The settlement with OSHA is separate from a civil lawsuit filed on behalf of Moulton’s parents, Kim Flynn and Robert Moulton, against the North Suffolk board of directors, the state and Chappell himself.
John Regan, one of the attorneys representing Moulton’s parents in the suit, said that lawsuit is still pending, with the parties wrangling over the exchange of evidence in the case.
The North Suffolk directors, as a group, have sought to dismiss the suit, an issue now under appeal to the Supreme Judicial Court, which may hear arguments this fall, said Regan. Meanwhile, Regan has been trying to obtain additional records, including Chappell’s chart, which would show what employees were told about his background.
Earlier this year, the Moultons succeeded in obtaining a copy of a Department of Mental Health report into the incident, but that report had been heavily redacted, with identifying information about employees blacked out.

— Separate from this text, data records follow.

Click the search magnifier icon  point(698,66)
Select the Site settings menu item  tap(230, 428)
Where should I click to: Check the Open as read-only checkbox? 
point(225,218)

Regan said, however, that the report does substantiate one of the main allegations in the civil lawsuit — that North Suffolk’s policy was to not provide information concerning a resident’s history of or propensity toward violence.
In the criminal case, in which he is facing a murder charge, Chappell is expected to be the subject of a status hearing on his mental competency Thursday in Suffolk Superior Court, where a trial date has been tentatively set for Oct. 7.